- **DATA SUPPLIED**:
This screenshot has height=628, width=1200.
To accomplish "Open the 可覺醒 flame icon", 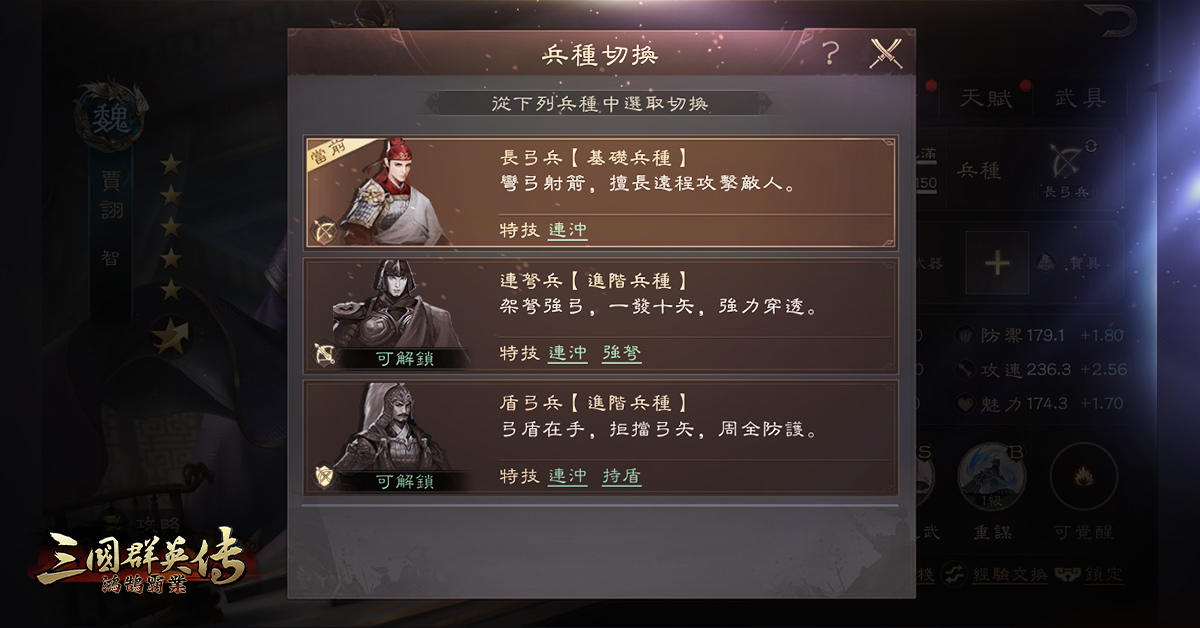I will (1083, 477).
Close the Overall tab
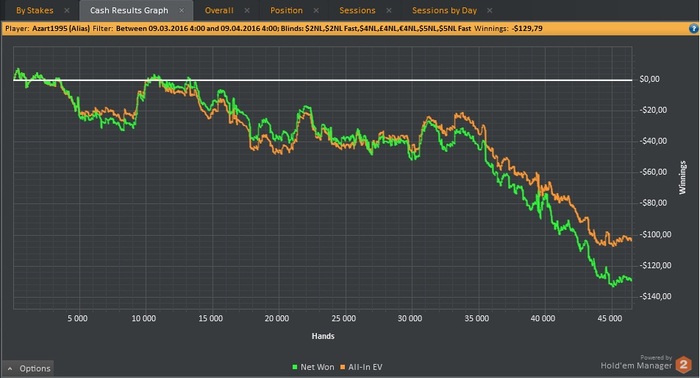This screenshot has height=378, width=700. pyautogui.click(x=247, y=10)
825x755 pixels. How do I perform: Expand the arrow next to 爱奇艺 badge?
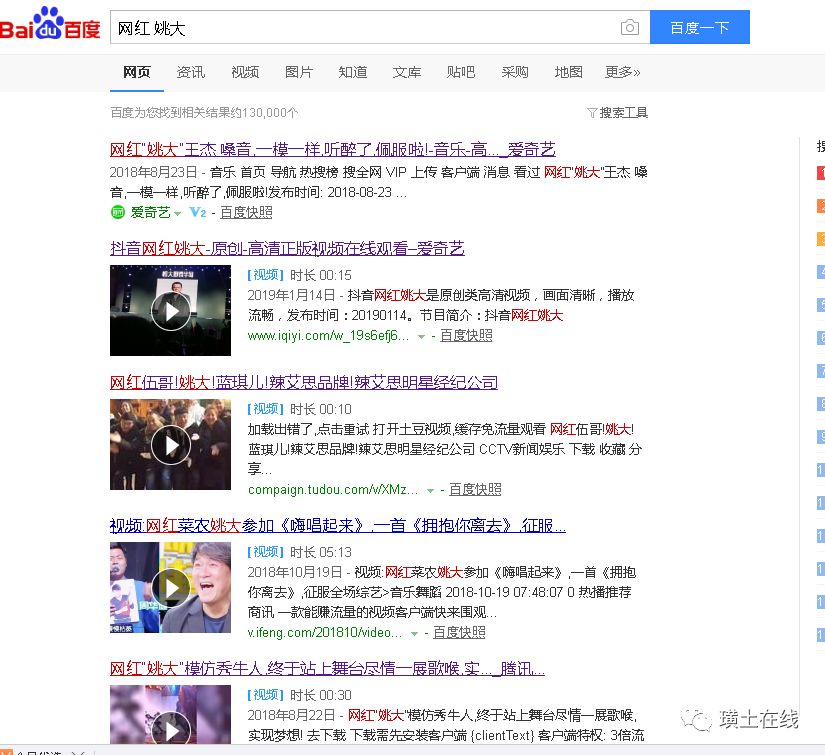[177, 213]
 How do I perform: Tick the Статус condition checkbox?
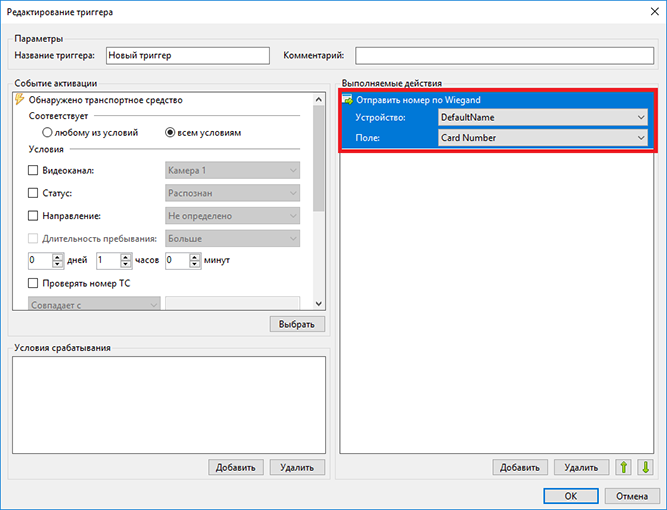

- **WHAT THE TASK REQUIRES**: Set out nothing but the lines from the line with "825x755 pixels. How" through the end of the material, reproduced exactly, both ends included, pictures omitted.

- **RESULT**:
825x755 pixels. How do I perform: Expand the arrow next to 爱奇艺 badge?
[177, 213]
 How do I perform: Tick the Статус condition checkbox?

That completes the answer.